If high resolution velocity estimates are desired, they may be obtained by computing the velocity spectra on a fine grid of velocities and times. This increases the computational costs greatly. It is therefore desirable to have a method for automatic velocity picking that has a higher resolution without the computational costs that would be incurred in computing the velocity spectra on a fine grid of velocities and times. One method that has been used in the prior art starts out with a computation of the velocity spectra on a coarse grid. This is followed by a search technique, using steps determined from a Fibonacci series, to compute the coherency at additional trial velocities. The Fibonacci search technique would be familiar to those skilled in the art. By successively reducing the step size, the velocity that gives a maximum of the coherency for a time window is determined. The coherency is calculated only at the velocities determined by the Fibonacci series rather than on a fine grid of velocities between the bounds specified by the analyst. This can lead to a reduction in computation time.

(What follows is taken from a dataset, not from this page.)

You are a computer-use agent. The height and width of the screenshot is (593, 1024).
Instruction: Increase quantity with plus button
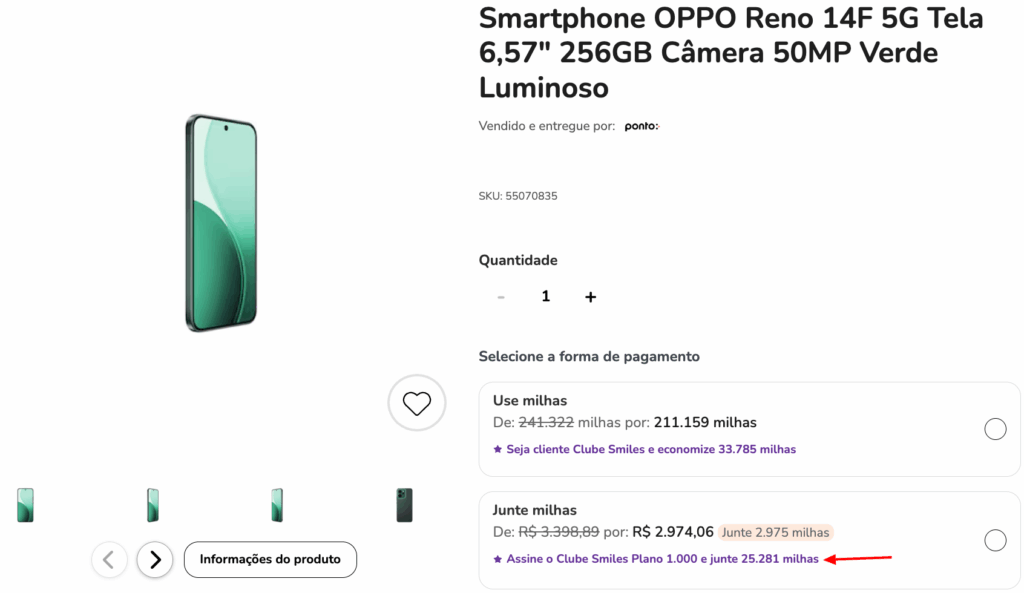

The Fibonacci search method still has the smearing caused by the finite time window, and the effects of stretching are present. In addition, this search technique is strictly one-dimensional, i.e., the zero-offset times are treated independently of each other and without regard to whether in fact there is a reflection within the window.
From the foregoing, it can be seen that an improved method for automatic picking of NMO velocity functions is needed. Such a method should provide for automatic picking of the NMO velocity function for traces within a CMP gather within bounds specified by the analyst. It should also provide a high resolution estimate of the NMO velocity function without an excessive computational burden, and should provide this high resolution estimate without the stretching and smearing introduced by computing the coherency function over a finite time window. The present invention satisfies these needs.